For French and Japanese, though, phew, don't get me started. These are major languages with thousands of better options. Why stick to Duolingo? "Because it's fun" is the usual answer I got. Great. But if the goal is to learn the language, shouldn't fun be complementary to progress? These are people I know well and who have contacts speaking their target language. They also know Duolingo's not that useful yet they keep using it.
What would be better?
First, if you’re looking for a bite-sized app to use daily even when they don't have time, I'd recommend Anki. This flashcard-based app/website shows a set number of flashcards and, depending on how hard it was for you to know the other side, the card will appear again sooner or later. This is what is called spaced repetition, a system known to be the best way to recall new things in the long term.
Research has proven it multiple times. Here are three papers if you’re more curious about it:
The Effect of Spaced Repetition on Meaningful Retention (1963)
Enhancing human learning via spaced repetition optimization (2019)
Second, if you’re a new learner, you can find a website with very basic grammar to get started. For example, this could be great for Japanese, and this one for French. Grammar might look boring, but it doesn't have to stay the focus for long. What matters is to know some basics and then learn the rest as you go.
I wrote this article about the most important grammar to learn when you start.
Another option is to use YouTube or podcasts for learners. The Coffee Break collection is full of short lessons and dialogues that are fun and useful to learn real and useful sentences.
Netflix, Amazon Prime, and other streaming services are also great for staying connected to the language. Language Reactor can be a good tool to get double subtitles when watching your favorite drama. That allows you to connect the sound of the language in a "real" situation with how the language is written.a
Apart from this, there are also physical resources. Assimil helps reach an alright conversational level in 90 days with only 30 minutes per day. Graded readers work wonders for both reading skills and confidence in these skills by providing a full story that is aimed at teaching words and sentence patterns people actually use in daily life.
Finally, I can't not mention AI tools such as ChatGPT, Gemini, or Claude.
These tools require more work from the learner because they need you to prompt well to get useful output. With a bit of experience, they can work wonders. The voice chat is also a godsent tool for us introverted learners as it allows practicing with our awful pronunciation and hesitations without anybody there to suffer through that.
NotebookLM is also a magnificent resource, although I'd mostly recommend it for higher-level learners instead. It can be useful as a beginner or low intermediate learner as well, but rather as a way to get a podcast explanation of a text you want to work through. That way, you can start working on it with a basic understanding of its content. Its best use is turning anything into a podcast in your target language, though.

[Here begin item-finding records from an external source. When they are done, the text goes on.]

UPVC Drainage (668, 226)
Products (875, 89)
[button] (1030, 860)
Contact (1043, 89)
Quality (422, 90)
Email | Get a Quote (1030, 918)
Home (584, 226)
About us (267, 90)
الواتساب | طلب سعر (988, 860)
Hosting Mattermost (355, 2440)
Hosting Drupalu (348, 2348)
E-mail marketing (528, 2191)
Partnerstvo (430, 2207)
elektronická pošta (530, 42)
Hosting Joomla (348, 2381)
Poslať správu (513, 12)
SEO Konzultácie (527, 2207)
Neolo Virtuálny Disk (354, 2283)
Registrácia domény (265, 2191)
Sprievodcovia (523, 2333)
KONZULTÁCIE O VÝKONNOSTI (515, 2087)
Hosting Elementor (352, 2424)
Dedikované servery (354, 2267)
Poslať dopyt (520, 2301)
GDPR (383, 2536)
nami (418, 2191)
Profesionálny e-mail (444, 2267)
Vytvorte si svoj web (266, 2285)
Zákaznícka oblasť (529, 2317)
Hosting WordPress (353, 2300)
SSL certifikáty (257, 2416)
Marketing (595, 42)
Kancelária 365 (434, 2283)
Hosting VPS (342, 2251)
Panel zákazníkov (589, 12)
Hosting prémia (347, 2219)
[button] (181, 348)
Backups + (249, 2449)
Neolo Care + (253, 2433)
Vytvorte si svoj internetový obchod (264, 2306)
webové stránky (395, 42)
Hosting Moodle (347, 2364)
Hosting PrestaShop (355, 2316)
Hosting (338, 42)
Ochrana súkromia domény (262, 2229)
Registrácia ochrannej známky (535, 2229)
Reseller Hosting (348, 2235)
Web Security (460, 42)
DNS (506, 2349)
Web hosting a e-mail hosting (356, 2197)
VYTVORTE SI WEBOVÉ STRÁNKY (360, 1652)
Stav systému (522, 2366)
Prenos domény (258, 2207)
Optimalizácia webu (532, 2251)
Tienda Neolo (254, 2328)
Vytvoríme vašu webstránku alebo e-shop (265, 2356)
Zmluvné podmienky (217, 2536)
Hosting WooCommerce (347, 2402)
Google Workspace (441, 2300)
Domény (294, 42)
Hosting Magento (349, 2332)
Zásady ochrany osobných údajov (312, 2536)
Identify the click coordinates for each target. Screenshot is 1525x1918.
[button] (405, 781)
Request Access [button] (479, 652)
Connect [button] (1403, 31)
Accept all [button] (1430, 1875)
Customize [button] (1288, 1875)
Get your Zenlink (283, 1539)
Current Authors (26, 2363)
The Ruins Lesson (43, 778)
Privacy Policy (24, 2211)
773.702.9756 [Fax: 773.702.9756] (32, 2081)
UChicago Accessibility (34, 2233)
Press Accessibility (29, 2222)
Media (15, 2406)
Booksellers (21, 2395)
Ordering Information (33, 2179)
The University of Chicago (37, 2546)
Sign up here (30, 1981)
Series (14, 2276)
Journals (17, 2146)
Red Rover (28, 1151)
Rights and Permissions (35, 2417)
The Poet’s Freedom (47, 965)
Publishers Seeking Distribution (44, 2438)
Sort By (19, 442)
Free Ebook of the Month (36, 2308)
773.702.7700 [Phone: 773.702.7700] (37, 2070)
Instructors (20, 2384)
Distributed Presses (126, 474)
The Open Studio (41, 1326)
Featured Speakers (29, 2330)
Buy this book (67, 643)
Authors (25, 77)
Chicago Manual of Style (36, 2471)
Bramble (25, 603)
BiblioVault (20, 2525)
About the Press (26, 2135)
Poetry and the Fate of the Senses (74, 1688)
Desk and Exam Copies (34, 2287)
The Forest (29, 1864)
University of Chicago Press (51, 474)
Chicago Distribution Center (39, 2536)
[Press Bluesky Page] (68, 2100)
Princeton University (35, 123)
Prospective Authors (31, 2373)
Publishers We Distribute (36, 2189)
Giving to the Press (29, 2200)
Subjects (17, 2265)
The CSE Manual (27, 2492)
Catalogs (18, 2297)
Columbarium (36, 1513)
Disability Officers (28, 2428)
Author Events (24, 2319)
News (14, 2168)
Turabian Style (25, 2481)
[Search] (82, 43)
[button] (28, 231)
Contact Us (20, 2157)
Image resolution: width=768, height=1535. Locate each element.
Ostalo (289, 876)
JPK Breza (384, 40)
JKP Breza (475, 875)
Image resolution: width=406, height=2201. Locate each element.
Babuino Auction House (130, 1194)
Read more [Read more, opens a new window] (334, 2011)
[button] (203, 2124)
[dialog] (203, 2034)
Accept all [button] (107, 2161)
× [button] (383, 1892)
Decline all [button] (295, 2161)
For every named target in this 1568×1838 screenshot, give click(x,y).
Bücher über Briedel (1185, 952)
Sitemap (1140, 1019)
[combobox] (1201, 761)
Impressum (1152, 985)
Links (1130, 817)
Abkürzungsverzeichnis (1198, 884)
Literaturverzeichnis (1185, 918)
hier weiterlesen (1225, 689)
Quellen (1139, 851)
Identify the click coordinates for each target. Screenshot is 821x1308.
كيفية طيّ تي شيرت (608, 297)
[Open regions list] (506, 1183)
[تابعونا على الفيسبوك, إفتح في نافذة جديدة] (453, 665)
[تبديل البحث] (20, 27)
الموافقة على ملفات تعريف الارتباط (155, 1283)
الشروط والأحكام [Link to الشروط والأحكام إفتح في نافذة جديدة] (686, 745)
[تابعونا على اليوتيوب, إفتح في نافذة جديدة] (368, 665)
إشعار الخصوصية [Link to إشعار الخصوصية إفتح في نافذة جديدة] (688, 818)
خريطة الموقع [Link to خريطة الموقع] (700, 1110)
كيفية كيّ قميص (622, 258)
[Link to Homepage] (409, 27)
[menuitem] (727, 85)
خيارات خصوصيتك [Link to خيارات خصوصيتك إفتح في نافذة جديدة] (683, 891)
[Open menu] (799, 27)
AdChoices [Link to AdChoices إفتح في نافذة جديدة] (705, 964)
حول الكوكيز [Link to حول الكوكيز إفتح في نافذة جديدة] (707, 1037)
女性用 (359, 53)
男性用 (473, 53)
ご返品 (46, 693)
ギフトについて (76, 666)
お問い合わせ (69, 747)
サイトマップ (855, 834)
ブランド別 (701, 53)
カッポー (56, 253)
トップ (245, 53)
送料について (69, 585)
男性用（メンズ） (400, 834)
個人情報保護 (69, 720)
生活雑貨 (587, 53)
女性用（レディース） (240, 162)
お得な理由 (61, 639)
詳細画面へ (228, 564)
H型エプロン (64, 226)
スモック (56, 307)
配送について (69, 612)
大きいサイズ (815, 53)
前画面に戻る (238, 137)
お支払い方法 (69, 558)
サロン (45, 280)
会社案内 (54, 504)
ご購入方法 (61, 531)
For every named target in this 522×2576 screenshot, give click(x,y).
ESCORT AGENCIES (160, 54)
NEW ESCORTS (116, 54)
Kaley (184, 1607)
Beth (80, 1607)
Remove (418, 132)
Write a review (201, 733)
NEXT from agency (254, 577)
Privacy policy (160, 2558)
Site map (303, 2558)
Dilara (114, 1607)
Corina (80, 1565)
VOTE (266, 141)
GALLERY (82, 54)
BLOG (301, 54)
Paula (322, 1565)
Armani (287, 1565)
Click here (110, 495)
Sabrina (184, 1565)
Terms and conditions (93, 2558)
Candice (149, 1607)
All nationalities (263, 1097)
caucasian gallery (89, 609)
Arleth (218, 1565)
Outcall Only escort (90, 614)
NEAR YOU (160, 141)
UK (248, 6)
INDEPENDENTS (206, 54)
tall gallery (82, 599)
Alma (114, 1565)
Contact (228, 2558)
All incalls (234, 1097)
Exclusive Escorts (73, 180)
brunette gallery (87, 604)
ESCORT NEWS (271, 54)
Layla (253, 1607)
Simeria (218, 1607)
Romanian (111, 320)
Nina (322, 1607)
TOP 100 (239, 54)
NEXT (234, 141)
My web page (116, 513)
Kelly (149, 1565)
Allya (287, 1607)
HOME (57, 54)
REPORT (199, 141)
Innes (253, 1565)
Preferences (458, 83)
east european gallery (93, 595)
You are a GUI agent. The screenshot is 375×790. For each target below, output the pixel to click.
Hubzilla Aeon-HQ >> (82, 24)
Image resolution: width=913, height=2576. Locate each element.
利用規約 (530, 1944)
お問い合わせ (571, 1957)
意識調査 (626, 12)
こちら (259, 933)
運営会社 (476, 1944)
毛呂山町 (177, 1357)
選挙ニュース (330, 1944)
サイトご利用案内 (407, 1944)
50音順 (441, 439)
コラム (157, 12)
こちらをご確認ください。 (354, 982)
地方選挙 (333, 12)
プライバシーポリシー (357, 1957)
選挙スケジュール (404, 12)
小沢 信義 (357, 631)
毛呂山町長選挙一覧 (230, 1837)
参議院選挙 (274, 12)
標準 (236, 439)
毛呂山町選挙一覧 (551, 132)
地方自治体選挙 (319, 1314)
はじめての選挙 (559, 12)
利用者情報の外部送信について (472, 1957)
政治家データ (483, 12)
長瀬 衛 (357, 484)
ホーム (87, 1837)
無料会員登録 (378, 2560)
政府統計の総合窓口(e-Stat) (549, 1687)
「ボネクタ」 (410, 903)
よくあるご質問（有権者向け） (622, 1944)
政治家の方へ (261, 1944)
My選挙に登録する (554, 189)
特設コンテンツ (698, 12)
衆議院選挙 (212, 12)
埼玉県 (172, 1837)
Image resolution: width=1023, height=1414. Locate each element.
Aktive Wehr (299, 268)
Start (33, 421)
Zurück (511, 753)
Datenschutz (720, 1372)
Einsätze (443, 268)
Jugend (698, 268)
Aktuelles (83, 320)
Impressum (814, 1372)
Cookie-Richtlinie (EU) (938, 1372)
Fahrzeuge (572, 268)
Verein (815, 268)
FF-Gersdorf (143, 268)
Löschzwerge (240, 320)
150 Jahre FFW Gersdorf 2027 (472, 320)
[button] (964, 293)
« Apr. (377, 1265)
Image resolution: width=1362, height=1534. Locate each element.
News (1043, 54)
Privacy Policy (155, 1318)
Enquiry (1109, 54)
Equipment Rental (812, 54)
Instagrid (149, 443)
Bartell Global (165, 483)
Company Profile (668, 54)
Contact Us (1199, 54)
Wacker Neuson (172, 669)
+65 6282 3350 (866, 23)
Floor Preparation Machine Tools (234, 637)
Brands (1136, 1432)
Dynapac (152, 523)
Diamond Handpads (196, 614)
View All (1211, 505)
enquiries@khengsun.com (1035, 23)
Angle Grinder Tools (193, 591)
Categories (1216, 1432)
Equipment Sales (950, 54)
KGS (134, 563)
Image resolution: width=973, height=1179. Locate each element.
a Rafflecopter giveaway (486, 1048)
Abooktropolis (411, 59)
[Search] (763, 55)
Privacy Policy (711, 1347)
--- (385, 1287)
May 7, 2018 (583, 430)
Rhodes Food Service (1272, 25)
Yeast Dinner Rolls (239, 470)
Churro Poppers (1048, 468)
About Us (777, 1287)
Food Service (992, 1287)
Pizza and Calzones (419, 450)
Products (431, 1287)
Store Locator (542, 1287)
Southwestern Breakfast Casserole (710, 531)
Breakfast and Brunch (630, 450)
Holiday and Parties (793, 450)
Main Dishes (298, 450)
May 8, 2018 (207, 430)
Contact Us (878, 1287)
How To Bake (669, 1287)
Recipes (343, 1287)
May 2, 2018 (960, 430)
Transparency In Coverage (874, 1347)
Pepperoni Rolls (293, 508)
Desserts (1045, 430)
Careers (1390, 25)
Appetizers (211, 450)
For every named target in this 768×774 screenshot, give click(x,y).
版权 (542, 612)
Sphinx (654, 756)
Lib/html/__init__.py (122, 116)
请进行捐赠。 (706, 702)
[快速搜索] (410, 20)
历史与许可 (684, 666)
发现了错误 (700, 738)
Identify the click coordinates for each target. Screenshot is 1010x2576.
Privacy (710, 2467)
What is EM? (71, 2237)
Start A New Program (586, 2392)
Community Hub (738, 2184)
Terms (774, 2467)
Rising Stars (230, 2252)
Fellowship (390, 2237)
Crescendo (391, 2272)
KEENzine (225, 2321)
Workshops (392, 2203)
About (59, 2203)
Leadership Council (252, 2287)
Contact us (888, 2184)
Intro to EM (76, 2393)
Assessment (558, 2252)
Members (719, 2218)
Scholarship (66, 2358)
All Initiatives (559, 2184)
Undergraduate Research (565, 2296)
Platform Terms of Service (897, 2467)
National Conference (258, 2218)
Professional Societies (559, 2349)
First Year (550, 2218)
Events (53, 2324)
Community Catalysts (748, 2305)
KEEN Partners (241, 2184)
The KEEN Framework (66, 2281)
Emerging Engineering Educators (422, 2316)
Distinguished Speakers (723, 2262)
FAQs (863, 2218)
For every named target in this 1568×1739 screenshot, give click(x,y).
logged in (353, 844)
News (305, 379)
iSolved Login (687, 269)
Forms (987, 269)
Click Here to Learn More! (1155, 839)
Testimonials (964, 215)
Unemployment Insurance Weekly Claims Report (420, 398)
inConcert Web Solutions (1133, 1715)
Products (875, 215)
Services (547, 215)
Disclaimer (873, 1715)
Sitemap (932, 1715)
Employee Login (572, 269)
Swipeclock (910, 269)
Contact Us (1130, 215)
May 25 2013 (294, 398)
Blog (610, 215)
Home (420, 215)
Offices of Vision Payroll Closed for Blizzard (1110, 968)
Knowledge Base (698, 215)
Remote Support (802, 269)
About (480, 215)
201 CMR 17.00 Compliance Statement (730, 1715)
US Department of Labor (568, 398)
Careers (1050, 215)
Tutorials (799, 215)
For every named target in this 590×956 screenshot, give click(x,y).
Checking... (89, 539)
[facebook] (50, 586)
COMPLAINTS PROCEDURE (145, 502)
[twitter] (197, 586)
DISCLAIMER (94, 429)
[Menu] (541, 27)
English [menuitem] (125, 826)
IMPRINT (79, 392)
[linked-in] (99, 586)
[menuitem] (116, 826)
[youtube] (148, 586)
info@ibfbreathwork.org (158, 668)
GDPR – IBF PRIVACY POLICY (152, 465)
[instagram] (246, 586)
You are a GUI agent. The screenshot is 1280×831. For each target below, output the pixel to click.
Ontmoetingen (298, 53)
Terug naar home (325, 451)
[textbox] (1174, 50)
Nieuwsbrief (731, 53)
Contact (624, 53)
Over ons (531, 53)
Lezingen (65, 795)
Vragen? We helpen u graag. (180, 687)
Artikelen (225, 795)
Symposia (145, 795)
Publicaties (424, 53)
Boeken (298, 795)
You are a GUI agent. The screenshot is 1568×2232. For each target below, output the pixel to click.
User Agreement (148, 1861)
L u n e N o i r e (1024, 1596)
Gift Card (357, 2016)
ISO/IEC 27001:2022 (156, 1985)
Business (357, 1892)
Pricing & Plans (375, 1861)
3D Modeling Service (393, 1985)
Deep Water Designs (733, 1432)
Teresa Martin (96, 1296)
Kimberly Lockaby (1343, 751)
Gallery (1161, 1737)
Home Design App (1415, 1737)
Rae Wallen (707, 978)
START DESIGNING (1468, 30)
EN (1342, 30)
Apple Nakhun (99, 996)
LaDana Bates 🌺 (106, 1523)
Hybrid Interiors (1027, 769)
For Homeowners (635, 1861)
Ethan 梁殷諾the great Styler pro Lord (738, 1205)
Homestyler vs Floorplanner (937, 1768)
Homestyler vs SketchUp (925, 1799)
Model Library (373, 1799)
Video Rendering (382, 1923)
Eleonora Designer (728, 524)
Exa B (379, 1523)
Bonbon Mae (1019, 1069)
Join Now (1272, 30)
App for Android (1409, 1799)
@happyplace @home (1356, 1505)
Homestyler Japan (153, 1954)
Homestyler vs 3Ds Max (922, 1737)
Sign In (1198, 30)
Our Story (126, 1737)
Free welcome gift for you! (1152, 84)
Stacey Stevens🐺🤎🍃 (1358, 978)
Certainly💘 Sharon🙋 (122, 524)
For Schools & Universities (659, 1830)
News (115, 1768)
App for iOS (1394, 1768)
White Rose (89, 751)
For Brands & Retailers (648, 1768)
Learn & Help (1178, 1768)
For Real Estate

Anyway. You see what I mean.
There are countless other options.
In short, please—please!—don't get tricked by the marketing and false claims that Duolingo works better than classes.2
There are other ways to have fun in your target language. AND make more progress.
Wouldn't that be a better solution?
You tell me.
I'm willing to bet every single long-term user of Duolingo knows how to say "owl" and "bear" in their target language, even if they will never need these terms in their lives.
That research was done by Duolingo itself and was only on French and Spanish, their (admittedly) "best" languages.
This was interesting. While I have no illusion it will make me fluent, I am finding Duolingo very helpful for learning vocabulary and getting more comfortable with the verb tenses. I plan to finish the levels (I am currently on 90 out of 130) and move on to something else. But I can already see how its improved my comprehension of French films, which has been fun.
I’m at 677 days on Duolingo and I can confirm that this lack of fluency and learning words I’ll NEVER use is very disappointing. I won’t be renewing.